Step 1:  Learn the music at a tempo that is approximately 30 percent slower than the actual performance tempo so that when the time comes to add emotion you aren't worried about technique. Speed comes with familiarity. Forcing yourself to play too fast too soon will result in errors. Practice using complete bow strokes to get a firm sound and light strokes for a gentler sound.

Step 2:  Memorize the music once you have learned to play the entire piece without mistakes. Memorize one phrase at a time, and then memorize one section at a time. Memorization makes it possible to play the piece expertly by using muscle memory, thereby leaving your mind to interpret the music. Use the same violin fingerings and positions every time to ensure you memorize the music completely.

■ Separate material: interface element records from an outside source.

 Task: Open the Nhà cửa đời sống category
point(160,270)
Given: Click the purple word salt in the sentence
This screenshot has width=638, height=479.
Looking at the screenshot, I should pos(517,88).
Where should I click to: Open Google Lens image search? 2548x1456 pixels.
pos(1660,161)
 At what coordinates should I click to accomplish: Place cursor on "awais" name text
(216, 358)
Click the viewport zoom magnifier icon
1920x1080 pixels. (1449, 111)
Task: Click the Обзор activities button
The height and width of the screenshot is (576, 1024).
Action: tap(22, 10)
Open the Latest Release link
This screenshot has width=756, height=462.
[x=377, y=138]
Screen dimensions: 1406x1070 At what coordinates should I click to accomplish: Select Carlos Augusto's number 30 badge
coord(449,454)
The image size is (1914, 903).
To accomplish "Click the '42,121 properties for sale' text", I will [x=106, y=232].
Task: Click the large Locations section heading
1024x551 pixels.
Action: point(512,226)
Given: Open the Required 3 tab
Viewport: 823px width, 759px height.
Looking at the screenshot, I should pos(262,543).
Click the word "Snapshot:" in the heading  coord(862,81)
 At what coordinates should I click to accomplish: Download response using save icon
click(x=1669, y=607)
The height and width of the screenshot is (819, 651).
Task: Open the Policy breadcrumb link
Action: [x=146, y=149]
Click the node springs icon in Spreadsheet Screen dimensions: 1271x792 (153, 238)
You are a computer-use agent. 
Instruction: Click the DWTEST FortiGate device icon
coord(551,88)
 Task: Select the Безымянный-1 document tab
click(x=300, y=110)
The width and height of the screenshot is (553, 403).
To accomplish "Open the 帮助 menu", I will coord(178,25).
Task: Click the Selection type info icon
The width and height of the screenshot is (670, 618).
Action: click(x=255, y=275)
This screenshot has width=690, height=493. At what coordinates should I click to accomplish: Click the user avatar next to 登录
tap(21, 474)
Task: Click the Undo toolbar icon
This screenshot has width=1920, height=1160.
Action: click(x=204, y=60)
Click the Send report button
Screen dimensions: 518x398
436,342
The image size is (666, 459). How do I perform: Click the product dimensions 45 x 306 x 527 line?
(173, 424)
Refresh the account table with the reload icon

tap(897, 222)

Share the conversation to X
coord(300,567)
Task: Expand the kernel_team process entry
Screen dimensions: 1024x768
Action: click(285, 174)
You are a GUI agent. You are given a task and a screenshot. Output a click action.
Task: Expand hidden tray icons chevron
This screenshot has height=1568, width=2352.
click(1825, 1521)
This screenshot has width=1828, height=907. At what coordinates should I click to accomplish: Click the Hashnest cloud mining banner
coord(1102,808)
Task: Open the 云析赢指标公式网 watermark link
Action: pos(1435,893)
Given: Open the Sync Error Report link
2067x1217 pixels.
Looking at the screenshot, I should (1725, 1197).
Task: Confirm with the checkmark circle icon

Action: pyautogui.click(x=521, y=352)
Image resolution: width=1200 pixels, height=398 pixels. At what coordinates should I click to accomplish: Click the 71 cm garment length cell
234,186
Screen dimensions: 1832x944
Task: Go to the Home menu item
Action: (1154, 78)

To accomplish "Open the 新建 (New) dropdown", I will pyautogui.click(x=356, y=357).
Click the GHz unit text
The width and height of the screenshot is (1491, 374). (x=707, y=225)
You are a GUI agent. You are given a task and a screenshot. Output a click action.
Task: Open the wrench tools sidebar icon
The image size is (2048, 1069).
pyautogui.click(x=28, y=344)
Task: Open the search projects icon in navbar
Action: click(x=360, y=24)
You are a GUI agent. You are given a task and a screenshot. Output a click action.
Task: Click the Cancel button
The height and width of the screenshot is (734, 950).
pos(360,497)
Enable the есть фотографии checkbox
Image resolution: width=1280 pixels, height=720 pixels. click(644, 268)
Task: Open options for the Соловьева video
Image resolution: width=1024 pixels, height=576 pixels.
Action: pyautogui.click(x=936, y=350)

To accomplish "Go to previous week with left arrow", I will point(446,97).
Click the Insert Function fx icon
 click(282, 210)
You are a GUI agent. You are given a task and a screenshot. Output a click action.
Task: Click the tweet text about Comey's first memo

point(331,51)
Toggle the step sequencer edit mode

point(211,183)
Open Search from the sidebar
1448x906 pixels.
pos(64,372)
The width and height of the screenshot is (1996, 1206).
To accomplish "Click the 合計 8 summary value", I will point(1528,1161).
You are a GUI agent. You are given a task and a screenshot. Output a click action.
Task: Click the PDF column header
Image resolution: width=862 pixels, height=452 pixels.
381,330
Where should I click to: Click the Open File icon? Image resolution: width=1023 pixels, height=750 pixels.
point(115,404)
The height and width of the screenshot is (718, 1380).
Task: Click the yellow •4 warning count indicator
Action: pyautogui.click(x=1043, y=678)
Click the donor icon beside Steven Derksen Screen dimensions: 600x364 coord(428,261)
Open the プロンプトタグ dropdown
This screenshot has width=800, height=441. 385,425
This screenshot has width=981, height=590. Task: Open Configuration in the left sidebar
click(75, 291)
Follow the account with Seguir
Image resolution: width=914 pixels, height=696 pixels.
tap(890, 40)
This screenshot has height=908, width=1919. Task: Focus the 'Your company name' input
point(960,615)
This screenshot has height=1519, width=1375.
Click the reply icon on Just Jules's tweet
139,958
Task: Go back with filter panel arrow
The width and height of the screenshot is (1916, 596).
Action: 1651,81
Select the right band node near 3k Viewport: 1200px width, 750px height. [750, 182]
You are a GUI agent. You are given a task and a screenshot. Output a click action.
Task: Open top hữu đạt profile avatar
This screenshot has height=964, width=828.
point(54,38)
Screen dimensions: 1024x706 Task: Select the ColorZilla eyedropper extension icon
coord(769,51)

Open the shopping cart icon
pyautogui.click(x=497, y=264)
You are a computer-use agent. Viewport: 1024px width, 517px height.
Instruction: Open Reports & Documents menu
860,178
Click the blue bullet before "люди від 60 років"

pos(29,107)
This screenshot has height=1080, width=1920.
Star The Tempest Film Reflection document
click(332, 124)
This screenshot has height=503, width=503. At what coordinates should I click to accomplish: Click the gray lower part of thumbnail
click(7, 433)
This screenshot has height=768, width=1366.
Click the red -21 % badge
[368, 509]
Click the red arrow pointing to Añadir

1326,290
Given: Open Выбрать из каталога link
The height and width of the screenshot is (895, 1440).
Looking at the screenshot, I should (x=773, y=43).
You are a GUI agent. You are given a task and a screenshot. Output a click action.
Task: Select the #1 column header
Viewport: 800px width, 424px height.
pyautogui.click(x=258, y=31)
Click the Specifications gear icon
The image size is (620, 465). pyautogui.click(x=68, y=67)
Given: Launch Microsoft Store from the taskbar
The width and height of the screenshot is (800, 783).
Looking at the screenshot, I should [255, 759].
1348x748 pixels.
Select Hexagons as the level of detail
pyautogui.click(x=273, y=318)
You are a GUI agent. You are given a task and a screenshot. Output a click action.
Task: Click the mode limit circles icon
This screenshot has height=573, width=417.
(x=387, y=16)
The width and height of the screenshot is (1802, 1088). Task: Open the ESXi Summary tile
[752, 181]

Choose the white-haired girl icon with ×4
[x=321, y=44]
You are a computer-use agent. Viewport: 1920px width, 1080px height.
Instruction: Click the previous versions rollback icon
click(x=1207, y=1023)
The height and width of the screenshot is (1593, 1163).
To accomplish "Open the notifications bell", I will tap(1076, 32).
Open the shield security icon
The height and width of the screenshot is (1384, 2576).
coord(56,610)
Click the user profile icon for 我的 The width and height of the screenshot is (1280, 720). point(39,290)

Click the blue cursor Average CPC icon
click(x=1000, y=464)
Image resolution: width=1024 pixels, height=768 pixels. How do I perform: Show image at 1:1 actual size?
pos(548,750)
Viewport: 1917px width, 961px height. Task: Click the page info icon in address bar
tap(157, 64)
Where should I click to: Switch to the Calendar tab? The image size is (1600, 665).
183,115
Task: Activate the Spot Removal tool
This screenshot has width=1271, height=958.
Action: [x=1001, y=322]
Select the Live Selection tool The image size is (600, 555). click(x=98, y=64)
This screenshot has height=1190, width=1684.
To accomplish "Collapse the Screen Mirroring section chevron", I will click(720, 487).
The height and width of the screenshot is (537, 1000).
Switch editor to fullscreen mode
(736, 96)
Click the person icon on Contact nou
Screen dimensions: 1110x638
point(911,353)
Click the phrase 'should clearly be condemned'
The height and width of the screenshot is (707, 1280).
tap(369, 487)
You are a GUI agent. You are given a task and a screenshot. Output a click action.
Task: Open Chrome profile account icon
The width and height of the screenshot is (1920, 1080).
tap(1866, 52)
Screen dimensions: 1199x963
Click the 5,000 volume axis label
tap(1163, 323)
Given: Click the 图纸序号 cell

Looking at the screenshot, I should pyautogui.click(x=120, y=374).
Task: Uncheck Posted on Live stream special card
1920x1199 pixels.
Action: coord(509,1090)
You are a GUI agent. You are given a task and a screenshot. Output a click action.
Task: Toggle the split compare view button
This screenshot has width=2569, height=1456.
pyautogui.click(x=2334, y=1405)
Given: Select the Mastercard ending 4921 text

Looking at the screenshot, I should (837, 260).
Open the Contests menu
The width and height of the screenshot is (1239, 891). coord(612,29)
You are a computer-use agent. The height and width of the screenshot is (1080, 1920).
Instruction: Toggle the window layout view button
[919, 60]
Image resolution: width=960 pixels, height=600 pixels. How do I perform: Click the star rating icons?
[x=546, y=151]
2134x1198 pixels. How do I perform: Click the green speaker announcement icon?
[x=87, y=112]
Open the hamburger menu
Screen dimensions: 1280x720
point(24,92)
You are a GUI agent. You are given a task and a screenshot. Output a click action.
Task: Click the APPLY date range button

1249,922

Step 3: Pay attention to every articulation, dynamic and score indication left by the composer. Listen to several recordings of the piece to see how different performers interpret these markings. Put the violin down and play the music in your mind. Visualize every bowing and technique as you would actually play. Evaluate the music and create your own interpretation by adding violin articulations that make sense to you. Down-bows and up-bows are largely up to you to determine. This leaves plenty of room for creativity.

Step 4: Use rubato to lengthen and shorten notes to increase the human aspect of emotional playing. Don't play as a machine would. Instead, allow important notes to linger for a moment or two longer than suggested by the note value. Avoid going overboard with this; you do not want to disrupt the flow of the music. The violin is unique in that it can elongate phrases and notes for indefinite periods of time. Take advantage of this aspect of the playing when the music calls for it.

Step 5: Close your eyes when playing and practicing. By shutting off the visual perception, more of your attention can be devoted to the sound of your instrument. Ensure that you practice with your pianist or ensemble so that they can learn to follow you, even if your performance changes on the day of the recital.

Muscle memory comes from learning a new skill. Riding a bike involves muscle memory since you don't have to think about how to keep your balance. Do not speed up the tempo until the entire piece is memorized. Once the piece is memorized, speed up the tempo by five percent each day until you reach the tempo required for performance.

Don't confuse emotion with theatrics. Just because a performer may sway back and forth on the stage, does not mean that emotion is being put into the music. Practice playing several different renditions of the piece with your pianist or ensemble. This will ensure that the pianist or ensemble will be able to follow you.